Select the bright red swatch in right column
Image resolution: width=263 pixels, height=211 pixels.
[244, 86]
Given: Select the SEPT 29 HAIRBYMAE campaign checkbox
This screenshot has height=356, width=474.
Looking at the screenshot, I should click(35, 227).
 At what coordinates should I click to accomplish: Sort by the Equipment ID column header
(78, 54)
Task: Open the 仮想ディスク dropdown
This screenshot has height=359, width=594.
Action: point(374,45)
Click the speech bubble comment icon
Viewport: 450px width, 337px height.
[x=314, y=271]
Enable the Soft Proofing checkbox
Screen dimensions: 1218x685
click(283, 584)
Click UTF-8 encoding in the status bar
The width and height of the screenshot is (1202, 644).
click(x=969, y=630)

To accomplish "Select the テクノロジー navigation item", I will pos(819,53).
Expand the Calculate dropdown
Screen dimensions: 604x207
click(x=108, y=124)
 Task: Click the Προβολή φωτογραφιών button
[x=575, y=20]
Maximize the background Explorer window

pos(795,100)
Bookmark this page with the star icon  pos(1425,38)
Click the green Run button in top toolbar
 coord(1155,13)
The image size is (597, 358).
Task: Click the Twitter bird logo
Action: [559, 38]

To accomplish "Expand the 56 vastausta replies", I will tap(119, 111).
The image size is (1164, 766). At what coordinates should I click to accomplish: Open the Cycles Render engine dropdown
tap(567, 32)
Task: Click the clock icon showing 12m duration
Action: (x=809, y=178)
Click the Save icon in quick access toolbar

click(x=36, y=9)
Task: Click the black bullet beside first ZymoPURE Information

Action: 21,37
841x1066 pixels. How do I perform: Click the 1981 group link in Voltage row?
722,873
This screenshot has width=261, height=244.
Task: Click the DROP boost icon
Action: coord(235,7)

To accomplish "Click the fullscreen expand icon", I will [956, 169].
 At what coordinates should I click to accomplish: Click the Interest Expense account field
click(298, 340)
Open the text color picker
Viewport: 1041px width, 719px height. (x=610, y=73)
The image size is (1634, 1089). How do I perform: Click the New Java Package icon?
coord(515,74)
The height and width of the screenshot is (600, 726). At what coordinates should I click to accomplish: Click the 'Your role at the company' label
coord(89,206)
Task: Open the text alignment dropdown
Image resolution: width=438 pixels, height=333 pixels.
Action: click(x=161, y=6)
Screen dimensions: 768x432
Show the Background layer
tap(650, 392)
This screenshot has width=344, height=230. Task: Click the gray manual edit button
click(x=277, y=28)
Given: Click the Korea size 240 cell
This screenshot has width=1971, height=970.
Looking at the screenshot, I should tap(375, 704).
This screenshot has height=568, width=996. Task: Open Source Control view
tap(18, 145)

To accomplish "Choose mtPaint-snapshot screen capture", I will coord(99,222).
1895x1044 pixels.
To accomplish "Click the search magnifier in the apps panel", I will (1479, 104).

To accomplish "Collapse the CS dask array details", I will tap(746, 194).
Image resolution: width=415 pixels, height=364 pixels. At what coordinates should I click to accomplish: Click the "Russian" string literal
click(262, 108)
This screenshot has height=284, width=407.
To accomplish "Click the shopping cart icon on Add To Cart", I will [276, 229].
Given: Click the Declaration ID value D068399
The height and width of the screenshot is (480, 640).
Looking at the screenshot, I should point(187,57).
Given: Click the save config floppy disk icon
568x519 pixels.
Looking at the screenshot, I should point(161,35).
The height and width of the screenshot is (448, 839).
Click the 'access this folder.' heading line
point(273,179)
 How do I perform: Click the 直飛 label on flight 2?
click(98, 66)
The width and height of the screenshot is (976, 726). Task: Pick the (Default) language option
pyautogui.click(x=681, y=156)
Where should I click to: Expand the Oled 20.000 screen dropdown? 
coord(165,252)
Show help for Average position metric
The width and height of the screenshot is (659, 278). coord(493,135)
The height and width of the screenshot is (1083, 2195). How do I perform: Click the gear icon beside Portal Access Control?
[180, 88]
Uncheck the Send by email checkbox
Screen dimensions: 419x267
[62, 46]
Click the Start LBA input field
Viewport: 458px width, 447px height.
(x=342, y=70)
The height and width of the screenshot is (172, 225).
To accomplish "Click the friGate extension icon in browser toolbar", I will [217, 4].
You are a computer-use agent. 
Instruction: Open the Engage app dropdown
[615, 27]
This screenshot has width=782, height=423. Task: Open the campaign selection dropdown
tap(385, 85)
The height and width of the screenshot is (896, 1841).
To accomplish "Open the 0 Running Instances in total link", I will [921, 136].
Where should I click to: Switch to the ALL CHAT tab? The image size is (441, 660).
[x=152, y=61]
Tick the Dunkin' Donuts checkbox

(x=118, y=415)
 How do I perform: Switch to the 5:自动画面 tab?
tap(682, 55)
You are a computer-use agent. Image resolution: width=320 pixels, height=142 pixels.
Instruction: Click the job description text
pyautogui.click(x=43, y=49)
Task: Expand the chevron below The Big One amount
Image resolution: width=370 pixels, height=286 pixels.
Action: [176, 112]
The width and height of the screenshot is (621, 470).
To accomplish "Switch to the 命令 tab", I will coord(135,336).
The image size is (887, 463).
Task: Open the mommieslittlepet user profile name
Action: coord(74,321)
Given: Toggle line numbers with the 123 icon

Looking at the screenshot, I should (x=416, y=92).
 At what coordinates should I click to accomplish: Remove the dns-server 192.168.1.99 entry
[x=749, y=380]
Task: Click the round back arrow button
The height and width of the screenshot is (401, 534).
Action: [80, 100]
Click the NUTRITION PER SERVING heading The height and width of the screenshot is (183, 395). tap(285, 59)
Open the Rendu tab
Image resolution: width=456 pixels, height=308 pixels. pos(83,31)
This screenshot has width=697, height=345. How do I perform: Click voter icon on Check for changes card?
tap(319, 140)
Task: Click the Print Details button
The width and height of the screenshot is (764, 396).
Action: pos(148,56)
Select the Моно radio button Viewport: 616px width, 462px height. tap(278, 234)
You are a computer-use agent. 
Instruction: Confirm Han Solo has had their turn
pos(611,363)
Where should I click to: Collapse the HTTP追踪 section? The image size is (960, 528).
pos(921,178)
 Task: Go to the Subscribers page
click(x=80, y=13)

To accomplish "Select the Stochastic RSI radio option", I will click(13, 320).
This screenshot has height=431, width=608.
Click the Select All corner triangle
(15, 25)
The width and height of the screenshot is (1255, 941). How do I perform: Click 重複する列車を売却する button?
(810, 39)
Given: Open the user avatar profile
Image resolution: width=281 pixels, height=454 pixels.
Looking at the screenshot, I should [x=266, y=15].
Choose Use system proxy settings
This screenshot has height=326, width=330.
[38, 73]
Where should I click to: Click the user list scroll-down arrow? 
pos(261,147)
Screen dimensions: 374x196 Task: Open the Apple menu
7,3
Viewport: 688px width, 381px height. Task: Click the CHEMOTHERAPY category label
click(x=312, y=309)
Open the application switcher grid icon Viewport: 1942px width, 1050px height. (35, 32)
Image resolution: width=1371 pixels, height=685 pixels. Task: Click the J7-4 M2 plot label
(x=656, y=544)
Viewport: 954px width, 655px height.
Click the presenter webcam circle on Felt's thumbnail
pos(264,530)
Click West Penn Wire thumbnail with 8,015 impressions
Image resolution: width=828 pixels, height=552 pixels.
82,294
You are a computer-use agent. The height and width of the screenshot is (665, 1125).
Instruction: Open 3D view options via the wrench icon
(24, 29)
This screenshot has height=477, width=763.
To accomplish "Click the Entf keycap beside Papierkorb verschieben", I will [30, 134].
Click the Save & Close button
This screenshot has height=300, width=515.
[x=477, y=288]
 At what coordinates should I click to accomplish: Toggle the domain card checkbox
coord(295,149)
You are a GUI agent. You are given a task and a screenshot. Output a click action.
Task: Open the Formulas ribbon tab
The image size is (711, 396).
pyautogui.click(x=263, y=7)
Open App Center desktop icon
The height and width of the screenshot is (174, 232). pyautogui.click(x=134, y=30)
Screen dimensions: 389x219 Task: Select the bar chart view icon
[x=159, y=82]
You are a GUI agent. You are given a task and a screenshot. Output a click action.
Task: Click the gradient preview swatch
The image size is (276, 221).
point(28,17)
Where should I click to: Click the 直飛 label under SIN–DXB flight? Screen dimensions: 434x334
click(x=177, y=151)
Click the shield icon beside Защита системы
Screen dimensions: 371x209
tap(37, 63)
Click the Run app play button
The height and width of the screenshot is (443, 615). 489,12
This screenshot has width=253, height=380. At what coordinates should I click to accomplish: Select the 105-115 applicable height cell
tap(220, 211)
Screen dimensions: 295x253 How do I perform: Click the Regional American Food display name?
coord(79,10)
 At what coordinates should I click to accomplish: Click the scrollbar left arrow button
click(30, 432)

---*---

Repeat word for word every line from the first one above through the line containing "click(x=36, y=9)", including both of those lines.

Select the bright red swatch in right column
Image resolution: width=263 pixels, height=211 pixels.
[244, 86]
Given: Select the SEPT 29 HAIRBYMAE campaign checkbox
This screenshot has height=356, width=474.
Looking at the screenshot, I should click(35, 227).
 At what coordinates should I click to accomplish: Sort by the Equipment ID column header
(78, 54)
Task: Open the 仮想ディスク dropdown
This screenshot has height=359, width=594.
Action: point(374,45)
Click the speech bubble comment icon
Viewport: 450px width, 337px height.
[x=314, y=271]
Enable the Soft Proofing checkbox
Screen dimensions: 1218x685
click(283, 584)
Click UTF-8 encoding in the status bar
The width and height of the screenshot is (1202, 644).
click(x=969, y=630)

To accomplish "Select the テクノロジー navigation item", I will pos(819,53).
Expand the Calculate dropdown
Screen dimensions: 604x207
click(x=108, y=124)
 Task: Click the Προβολή φωτογραφιών button
[x=575, y=20]
Maximize the background Explorer window

pos(795,100)
Bookmark this page with the star icon  pos(1425,38)
Click the green Run button in top toolbar
 coord(1155,13)
The image size is (597, 358).
Task: Click the Twitter bird logo
Action: [559, 38]

To accomplish "Expand the 56 vastausta replies", I will tap(119, 111).
The image size is (1164, 766). At what coordinates should I click to accomplish: Open the Cycles Render engine dropdown
tap(567, 32)
Task: Click the clock icon showing 12m duration
Action: (x=809, y=178)
Click the Save icon in quick access toolbar

click(x=36, y=9)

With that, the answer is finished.